TASK A: Retype the part of the iglidur article that begins at "Equip for the" and ends after "to the user.".
TASK B: For each statement, say whether it agrees with the iglidur article and quote the words that decide it: (i) The extended EU directive became valid at the beginning of the year. (ii) Lead-containing plain bearings face extinction in the automotive industry. (iii) The iglidur bearings offered by igus are polymer bearings.
TASK C: Continue the iglidur article from its last sentence.

DOCUMENT SEGMENT:

Equip for the future
By admin September 22, 2014 5:48 pm
RoHS-compliant iglidur plain bearings meet EU directive and provide planning reliability
The extended EU Directive 2011/65/EC (RoHS II) became valid at the beginning of the year, therefore tightened permissible limits for hazardous substances in more and more areas. From the 22nd July, products with unacceptably high concentrations, such as lead-containing plain bearings face extinction in the medical technology industry. igus offers iglidur polymer bearings as a RoHS-compliant alternative that promises legal and functional reliability to the manufacturer, and safe use and disposal to the user.

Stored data
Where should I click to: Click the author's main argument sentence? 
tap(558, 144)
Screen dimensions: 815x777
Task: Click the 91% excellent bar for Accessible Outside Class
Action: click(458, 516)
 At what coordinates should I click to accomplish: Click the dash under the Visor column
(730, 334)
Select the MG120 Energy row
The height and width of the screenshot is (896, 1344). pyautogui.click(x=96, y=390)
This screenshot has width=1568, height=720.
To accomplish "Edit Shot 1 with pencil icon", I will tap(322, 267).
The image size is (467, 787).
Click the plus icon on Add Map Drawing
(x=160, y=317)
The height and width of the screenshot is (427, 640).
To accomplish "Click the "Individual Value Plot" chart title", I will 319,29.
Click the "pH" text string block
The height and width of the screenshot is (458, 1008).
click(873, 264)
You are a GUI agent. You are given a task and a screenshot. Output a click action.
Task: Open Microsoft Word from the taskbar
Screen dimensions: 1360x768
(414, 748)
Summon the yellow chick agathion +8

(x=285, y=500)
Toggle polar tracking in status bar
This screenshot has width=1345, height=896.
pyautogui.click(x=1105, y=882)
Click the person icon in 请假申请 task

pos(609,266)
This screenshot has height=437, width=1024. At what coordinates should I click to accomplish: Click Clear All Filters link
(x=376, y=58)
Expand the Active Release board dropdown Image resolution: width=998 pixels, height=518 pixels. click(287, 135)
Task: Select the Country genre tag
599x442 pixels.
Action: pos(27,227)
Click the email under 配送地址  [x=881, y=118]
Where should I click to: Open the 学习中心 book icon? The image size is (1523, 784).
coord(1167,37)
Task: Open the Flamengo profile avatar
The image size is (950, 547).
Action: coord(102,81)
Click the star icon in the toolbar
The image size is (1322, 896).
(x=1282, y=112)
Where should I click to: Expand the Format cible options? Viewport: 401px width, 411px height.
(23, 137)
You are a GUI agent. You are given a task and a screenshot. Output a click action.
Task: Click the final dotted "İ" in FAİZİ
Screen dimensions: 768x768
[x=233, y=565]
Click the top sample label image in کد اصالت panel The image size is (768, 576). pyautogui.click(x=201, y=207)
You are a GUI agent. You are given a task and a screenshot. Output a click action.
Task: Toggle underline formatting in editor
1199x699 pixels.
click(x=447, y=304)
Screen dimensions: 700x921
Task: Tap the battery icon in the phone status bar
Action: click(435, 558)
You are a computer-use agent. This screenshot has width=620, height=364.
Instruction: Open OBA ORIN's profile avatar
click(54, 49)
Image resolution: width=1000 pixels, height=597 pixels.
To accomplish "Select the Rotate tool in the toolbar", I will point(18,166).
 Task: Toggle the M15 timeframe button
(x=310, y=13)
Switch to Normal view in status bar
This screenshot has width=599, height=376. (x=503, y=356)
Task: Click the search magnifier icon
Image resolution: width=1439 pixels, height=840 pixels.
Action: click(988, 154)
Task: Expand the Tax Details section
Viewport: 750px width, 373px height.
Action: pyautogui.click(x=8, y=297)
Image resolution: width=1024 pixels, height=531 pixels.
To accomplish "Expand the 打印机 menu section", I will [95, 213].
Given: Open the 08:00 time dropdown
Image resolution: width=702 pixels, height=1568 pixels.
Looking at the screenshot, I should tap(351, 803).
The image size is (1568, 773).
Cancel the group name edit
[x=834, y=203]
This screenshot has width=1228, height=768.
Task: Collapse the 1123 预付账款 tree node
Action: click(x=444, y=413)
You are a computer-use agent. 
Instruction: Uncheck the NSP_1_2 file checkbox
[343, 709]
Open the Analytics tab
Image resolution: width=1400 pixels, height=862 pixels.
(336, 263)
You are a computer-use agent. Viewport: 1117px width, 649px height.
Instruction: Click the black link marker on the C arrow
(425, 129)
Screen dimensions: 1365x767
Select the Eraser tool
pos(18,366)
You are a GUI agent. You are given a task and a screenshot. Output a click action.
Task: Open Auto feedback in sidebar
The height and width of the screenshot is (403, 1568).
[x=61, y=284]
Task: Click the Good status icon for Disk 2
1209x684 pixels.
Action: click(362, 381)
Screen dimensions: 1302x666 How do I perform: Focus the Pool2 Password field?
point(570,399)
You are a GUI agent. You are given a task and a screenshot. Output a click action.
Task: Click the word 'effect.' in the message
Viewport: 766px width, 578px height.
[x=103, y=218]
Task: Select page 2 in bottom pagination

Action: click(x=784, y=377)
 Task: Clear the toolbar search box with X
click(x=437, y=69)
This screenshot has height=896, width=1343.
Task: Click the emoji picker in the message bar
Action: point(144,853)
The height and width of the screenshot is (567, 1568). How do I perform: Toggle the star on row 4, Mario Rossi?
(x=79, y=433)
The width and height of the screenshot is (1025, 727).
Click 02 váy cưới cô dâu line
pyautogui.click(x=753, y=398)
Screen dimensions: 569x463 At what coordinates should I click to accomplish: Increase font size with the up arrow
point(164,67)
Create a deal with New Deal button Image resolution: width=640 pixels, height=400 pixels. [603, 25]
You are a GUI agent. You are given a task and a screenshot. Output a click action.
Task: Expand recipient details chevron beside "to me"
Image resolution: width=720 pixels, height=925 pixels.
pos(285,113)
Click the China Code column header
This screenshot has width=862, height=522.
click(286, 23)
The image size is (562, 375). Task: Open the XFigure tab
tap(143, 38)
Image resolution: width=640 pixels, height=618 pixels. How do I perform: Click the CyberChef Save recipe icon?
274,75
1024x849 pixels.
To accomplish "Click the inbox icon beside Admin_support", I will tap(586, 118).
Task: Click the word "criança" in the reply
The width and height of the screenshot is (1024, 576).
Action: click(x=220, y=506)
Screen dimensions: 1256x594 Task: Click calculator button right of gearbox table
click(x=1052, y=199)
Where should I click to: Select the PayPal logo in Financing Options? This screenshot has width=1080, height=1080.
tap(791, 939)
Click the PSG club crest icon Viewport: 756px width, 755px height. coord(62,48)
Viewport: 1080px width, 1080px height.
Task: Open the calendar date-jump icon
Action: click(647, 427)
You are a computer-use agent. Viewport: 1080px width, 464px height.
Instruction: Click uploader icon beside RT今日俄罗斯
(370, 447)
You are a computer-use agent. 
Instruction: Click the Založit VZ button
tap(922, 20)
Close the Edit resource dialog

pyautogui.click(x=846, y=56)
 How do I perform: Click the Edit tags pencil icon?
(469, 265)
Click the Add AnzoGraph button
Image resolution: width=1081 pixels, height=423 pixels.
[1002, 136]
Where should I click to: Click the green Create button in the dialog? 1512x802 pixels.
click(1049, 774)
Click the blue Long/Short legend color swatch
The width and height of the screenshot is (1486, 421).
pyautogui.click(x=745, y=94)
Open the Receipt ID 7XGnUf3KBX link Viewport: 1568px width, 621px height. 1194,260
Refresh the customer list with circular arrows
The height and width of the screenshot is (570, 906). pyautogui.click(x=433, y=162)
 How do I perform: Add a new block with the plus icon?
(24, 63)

RESPONSE AREA A:
Equip for the future
By admin September 22, 2014 5:48 pm
RoHS-compliant iglidur plain bearings meet EU directive and provide planning reliability
The extended EU Directive 2011/65/EC (RoHS II) became valid at the beginning of the year, therefore tightened permissible limits for hazardous substances in more and more areas. From the 22nd July, products with unacceptably high concentrations, such as lead-containing plain bearings face extinction in the medical technology industry. igus offers iglidur polymer bearings as a RoHS-compliant alternative that promises legal and functional reliability to the manufacturer, and safe use and disposal to the user.

RESPONSE AREA B:
(i) Yes: "became valid at the beginning of the year"
(ii) No: "face extinction in the medical technology industry"
(iii) Yes: "igus offers iglidur polymer bearings"

RESPONSE AREA C:
Since the mid-1990s, limitations on the use of environmentally hazardous substances were enforced for electrical and electronic devices and their components all over Europe. Steadily tightened guidelines under the abbreviation “RoHS”, (Restriction of [the use of certain] Hazardous Substances) set limit values for the use of industrially-necessary but potentially harmful substances such as, chromium, lead, mercury or bromine. With the new RoHS II standard, a maximum value of 0.1 per cent of the total weight is determined for most. Many manufacturers changed their production accordingly in the past, and others must now respond because exemptions, such as for the medical and control technology, will expire this month. Since similar regulations are also put in place in countries such as the USA, Japan or China, these standards must be met increasingly with a global perspective. However, metallic composite bearings often have alloys that are not compliant with RoHS.